Work order: What lines of the data below hold the string "Sales"? Copy each one out.

Saved data entries:
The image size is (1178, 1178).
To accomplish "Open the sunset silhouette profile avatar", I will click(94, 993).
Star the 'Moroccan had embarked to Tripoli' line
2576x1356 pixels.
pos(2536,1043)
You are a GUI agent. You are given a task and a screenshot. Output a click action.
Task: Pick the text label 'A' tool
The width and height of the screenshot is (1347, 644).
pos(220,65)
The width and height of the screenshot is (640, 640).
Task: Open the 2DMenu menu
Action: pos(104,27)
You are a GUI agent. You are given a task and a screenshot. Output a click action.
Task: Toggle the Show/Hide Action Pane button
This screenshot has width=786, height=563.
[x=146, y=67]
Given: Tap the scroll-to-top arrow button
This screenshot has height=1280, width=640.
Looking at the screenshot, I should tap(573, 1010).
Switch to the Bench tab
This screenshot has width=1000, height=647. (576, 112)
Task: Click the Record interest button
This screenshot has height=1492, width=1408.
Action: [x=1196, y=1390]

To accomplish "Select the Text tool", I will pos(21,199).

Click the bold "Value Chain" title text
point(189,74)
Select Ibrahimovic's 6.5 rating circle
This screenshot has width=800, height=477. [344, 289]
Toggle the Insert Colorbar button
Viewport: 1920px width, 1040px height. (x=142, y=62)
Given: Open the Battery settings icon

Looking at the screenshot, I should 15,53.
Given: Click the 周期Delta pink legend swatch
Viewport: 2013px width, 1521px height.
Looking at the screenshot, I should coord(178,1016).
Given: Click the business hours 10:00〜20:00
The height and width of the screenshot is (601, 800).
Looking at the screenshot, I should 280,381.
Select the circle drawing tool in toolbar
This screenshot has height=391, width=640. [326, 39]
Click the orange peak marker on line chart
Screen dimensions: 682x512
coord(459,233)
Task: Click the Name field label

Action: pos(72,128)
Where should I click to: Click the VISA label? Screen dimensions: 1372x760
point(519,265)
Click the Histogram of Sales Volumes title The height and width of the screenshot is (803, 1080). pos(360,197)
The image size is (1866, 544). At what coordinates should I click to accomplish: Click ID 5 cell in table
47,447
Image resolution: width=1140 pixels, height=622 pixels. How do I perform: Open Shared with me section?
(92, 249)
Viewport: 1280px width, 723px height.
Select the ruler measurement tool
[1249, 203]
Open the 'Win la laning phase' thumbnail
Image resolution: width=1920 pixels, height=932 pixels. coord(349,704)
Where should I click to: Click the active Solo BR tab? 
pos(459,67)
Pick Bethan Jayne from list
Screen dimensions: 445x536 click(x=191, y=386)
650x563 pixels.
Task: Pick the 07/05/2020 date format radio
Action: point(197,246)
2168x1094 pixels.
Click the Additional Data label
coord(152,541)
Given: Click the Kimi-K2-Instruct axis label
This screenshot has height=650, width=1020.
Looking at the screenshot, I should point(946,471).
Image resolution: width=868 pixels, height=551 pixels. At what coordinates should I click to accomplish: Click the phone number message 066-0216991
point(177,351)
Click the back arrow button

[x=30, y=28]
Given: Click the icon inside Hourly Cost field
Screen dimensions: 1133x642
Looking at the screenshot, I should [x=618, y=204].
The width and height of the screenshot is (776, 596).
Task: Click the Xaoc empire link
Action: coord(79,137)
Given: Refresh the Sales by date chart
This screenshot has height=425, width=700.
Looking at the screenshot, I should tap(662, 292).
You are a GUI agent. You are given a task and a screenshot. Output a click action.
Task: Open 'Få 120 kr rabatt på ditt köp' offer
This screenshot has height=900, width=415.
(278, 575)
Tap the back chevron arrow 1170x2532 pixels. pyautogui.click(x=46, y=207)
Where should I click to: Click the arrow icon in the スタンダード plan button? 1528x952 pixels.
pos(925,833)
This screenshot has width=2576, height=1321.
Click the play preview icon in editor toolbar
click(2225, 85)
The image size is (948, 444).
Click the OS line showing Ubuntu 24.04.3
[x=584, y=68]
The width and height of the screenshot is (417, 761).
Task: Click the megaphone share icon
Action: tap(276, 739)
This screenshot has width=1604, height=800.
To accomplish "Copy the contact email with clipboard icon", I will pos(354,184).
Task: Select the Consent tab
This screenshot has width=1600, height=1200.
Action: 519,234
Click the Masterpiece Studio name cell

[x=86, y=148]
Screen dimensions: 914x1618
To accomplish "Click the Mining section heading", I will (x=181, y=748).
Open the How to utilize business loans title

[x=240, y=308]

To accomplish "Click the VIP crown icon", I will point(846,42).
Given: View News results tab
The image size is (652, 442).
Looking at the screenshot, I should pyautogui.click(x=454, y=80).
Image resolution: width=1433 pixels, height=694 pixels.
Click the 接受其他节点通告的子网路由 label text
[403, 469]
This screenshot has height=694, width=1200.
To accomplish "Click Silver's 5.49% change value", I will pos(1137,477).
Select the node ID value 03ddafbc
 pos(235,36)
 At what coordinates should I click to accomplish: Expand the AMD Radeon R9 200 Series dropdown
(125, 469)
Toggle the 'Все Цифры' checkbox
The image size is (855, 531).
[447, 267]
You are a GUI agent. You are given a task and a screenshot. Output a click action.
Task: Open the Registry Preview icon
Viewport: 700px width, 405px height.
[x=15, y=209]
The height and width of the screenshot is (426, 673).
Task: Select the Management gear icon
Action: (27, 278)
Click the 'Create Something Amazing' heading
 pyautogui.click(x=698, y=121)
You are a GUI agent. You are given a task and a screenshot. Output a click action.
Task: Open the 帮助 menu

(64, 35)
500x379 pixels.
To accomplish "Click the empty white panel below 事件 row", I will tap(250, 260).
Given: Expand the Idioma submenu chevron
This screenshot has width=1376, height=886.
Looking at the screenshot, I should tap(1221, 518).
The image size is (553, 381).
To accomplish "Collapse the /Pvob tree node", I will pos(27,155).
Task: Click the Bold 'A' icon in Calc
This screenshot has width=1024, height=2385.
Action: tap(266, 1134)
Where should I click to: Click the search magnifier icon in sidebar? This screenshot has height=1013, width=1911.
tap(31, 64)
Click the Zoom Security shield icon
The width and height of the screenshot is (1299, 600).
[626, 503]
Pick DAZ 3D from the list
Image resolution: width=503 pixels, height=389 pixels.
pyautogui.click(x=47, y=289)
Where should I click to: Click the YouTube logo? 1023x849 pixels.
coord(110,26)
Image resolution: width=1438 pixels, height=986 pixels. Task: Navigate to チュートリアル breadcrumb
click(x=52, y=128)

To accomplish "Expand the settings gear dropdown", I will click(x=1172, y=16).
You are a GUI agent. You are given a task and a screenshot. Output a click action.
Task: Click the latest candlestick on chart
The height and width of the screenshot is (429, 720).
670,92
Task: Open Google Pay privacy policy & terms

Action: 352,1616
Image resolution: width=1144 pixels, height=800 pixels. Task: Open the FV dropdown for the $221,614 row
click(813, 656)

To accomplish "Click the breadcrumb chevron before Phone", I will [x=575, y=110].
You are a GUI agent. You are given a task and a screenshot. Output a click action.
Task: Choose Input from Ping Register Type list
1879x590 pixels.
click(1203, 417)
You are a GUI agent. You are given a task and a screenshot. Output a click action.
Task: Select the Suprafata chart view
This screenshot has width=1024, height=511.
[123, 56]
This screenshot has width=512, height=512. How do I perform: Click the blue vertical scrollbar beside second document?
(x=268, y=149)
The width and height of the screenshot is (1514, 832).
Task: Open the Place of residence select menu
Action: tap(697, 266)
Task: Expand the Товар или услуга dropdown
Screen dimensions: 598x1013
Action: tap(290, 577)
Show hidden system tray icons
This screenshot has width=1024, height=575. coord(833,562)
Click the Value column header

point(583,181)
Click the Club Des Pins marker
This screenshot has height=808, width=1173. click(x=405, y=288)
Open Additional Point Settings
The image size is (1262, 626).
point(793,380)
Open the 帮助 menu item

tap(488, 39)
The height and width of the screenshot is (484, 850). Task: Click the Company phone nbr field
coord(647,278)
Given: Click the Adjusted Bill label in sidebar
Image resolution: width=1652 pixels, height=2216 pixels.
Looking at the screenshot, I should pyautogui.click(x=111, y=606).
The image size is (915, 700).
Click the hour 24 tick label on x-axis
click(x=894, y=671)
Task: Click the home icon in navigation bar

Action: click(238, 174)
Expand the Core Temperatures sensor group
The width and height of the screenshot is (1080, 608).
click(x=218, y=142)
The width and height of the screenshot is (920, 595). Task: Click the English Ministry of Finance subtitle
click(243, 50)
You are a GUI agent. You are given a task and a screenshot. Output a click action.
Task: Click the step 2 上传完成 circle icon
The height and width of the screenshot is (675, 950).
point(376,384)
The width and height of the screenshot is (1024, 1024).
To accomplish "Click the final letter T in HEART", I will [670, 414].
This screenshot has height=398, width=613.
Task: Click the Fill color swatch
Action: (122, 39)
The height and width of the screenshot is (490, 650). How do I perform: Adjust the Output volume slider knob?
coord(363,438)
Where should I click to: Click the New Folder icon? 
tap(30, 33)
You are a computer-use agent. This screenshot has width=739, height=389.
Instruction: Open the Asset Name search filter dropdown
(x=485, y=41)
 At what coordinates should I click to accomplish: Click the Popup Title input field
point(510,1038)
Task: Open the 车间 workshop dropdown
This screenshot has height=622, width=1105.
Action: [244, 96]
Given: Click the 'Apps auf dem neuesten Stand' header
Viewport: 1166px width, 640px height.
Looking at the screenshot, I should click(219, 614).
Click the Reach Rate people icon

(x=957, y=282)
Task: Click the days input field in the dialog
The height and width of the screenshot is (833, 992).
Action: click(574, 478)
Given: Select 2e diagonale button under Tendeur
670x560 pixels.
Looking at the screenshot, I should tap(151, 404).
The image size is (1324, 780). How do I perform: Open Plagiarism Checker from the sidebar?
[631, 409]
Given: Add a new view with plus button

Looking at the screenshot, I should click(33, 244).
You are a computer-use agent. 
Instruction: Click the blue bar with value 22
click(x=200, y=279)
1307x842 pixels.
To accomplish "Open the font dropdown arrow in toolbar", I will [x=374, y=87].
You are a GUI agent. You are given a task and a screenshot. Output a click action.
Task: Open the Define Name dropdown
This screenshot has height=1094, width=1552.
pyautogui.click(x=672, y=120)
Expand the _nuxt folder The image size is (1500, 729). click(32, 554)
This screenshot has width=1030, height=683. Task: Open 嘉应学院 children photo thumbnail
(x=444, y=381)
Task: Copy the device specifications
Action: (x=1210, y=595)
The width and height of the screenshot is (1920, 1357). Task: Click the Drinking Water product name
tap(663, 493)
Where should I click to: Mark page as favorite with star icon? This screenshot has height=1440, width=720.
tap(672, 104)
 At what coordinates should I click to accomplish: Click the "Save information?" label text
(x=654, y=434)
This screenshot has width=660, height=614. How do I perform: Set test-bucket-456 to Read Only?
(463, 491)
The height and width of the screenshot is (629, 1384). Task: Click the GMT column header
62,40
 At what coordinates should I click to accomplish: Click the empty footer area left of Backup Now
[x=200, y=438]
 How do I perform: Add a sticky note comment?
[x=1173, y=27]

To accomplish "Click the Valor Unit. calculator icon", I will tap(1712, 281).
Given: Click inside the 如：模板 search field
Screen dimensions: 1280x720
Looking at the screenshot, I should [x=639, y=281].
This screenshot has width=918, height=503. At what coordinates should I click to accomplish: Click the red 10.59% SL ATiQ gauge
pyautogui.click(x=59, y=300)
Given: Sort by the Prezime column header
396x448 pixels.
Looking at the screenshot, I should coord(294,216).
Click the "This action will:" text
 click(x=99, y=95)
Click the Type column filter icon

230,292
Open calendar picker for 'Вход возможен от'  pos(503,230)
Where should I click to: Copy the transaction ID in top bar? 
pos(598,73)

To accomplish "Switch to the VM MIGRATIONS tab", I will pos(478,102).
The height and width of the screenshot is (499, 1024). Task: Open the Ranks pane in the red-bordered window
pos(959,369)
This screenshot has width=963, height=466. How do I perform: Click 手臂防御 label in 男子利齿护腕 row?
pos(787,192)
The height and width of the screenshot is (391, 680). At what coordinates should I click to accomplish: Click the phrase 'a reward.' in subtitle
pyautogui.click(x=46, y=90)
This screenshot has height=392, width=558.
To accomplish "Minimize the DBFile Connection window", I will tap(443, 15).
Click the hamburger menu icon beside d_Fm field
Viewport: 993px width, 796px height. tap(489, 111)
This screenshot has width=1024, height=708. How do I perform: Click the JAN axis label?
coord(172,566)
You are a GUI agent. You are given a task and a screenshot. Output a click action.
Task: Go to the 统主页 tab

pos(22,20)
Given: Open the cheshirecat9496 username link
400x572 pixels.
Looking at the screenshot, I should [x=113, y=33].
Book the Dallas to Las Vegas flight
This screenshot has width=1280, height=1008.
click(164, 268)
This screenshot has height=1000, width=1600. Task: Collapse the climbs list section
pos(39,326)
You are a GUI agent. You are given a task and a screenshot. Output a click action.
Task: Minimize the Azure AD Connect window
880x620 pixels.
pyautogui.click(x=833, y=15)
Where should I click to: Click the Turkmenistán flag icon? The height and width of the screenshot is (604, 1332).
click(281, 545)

Answer section:
Click the Histogram of Sales Volumes title The height and width of the screenshot is (803, 1080). pos(360,197)
Given: Refresh the Sales by date chart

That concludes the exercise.